Her ears tensed for any distraction, anything at all, but the room was deathly silent. Outside it had not reached nightfall, but deep shadows had started to creep across the room from the falling sun, clutching at her like fingers. It was the evening lull, and time for her to get moving if she wanted to make it back in one piece. She thought anxiously of walking away right now, fear already churning inside her, mouth dry with the taste of rot.

But she knew she couldn't avert her eyes any longer. She had come here for a reason; it was time to face it. She swallowed heavily, took a deep breath, and let her eyes drop to the small and mangled body at the bottom of the closet.

She saw the remains of the child. She saw with fresh eyes, unlike everything else in the closet she'd looked at over and over. It felt like a sledge to the gut, and her weakening body shuddered around the horrible urge to vomit. Her eyes strayed as far as they could without looking away. Blood and handprints caked the closet floor and walls, evidence of a struggle. The body itself was sprawled and twisted, missing chunks and exposing unmentionable carnage. She met the glassy eyes of a surprised, gaping face, and her own twisted up in unfamiliar grief. She was hardened by the savagery of the new Harran, but knew now she still had a heart left to be broken.

Too late.

She was too late. She hitched, forced herself to turn away from the grisly sight, and drew a sharp breath. It made her eyes sting and her jaw tremble. She clenched her face hard in an effort to fight back both, painfully suppressing horror and dread, and the guilt of still being alive and breathing in this broken empty room where someone so small had died. Her brain struggled to wipe the sight from memory, and her chest tore in two all over again as it surged straight back in.

The face crept up in her mind, soft and young and innocent and dead.
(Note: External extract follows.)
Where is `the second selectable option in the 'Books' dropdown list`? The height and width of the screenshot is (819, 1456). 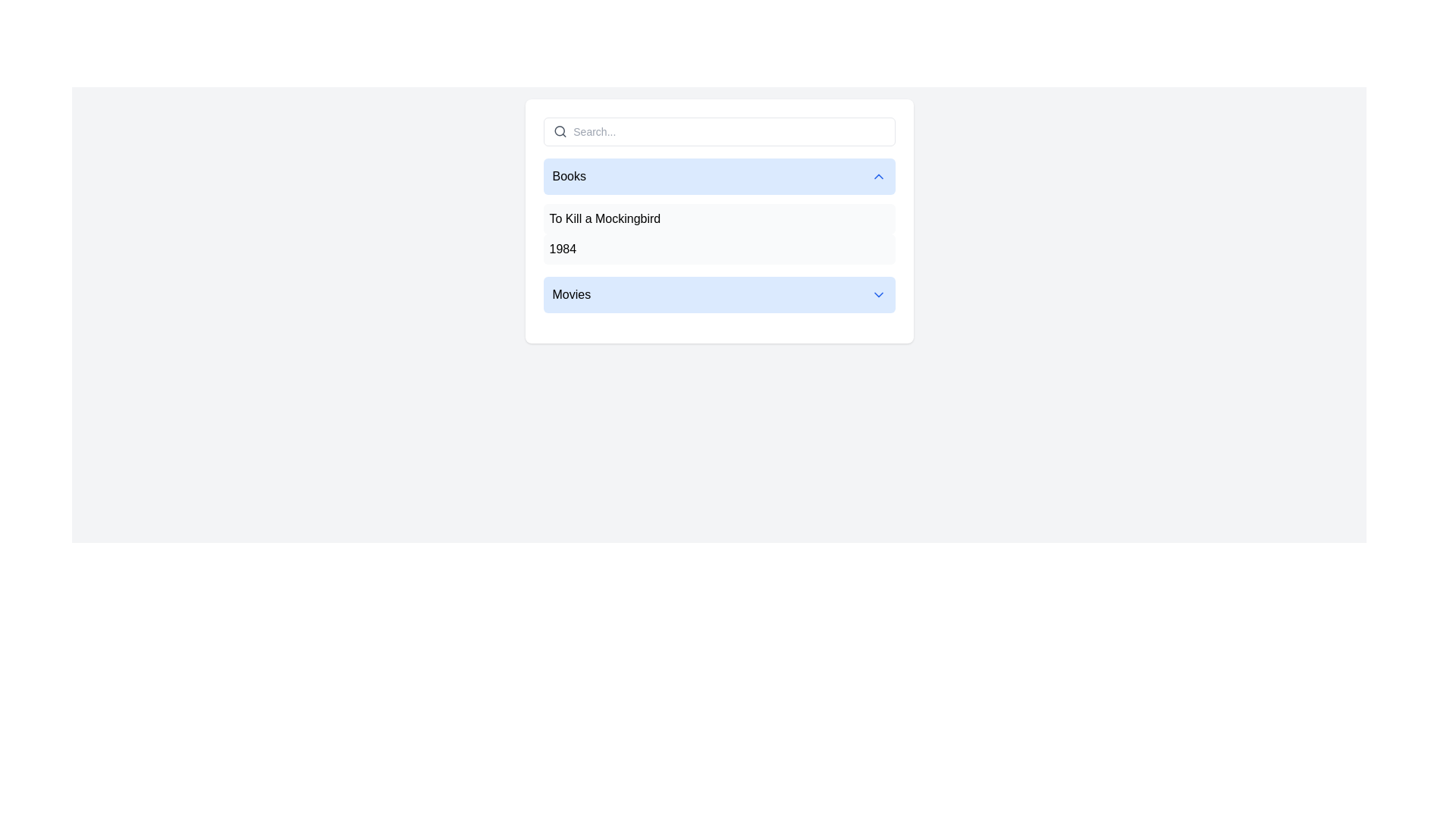
the second selectable option in the 'Books' dropdown list is located at coordinates (718, 248).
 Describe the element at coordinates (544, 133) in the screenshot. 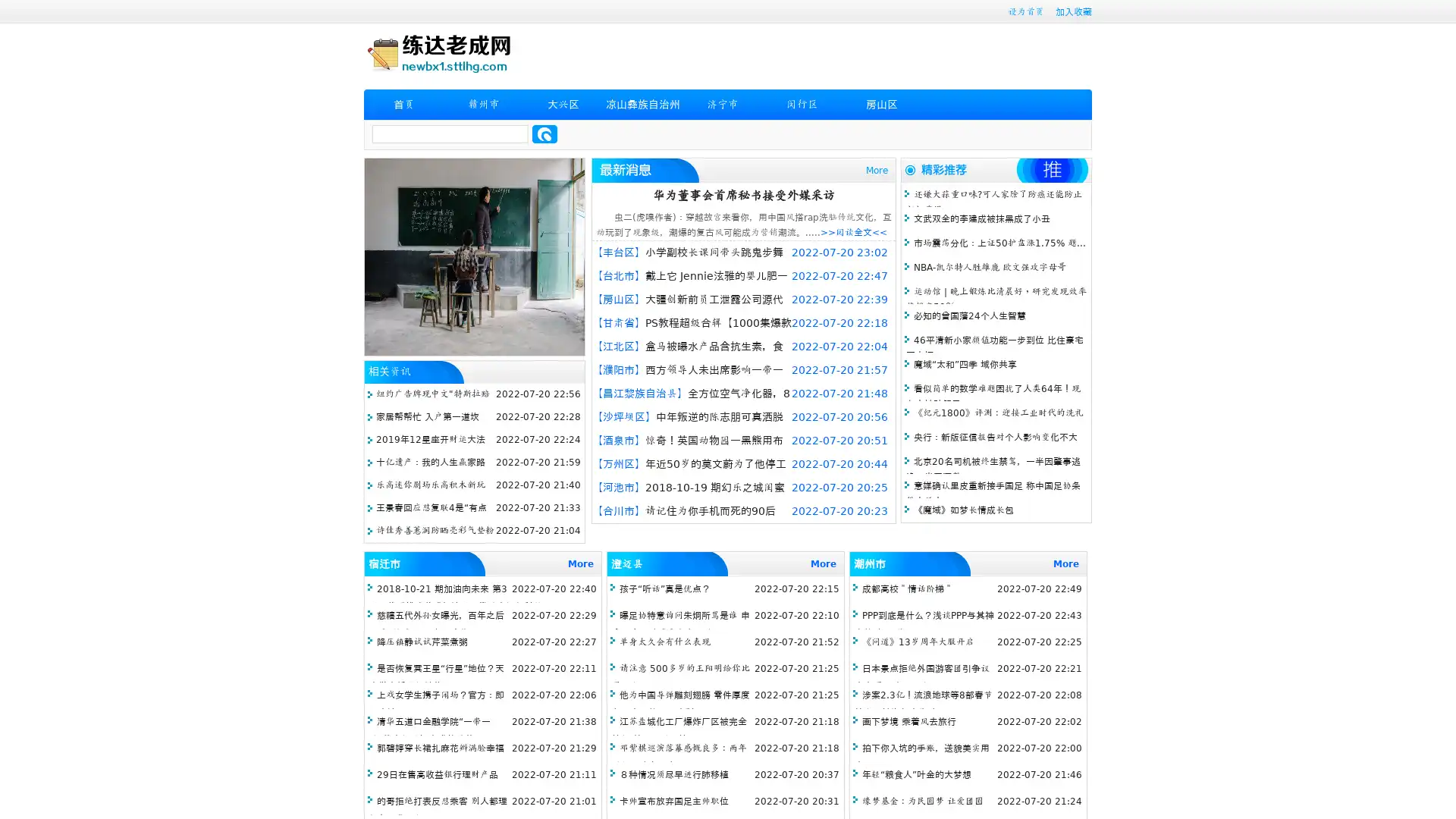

She trembled, trying to take comfort in the knowledge that the child was set free from such a cruel world, even as her stomach betrayed her and forcibly emptied itself onto the bloodied floorboards. Bleary eyes flickered down, registering the caved-in skull of the feral dead she'd wrenched on the way in. Fresh wreckage scattered by their struggle; ruined tables and smashed portraits. She saw red drenching the zombie's teeth, and had to look away.

Dizziness set in, and then passed slowly. She tensed and un-tensed every muscle she could think of. Repeated one thought in the wounded chasm of her head, and glared through the shattered glass at the vanishing sun. The first howls of the night went up in the distance.

She had been too late this time. But she wouldn't ever be again.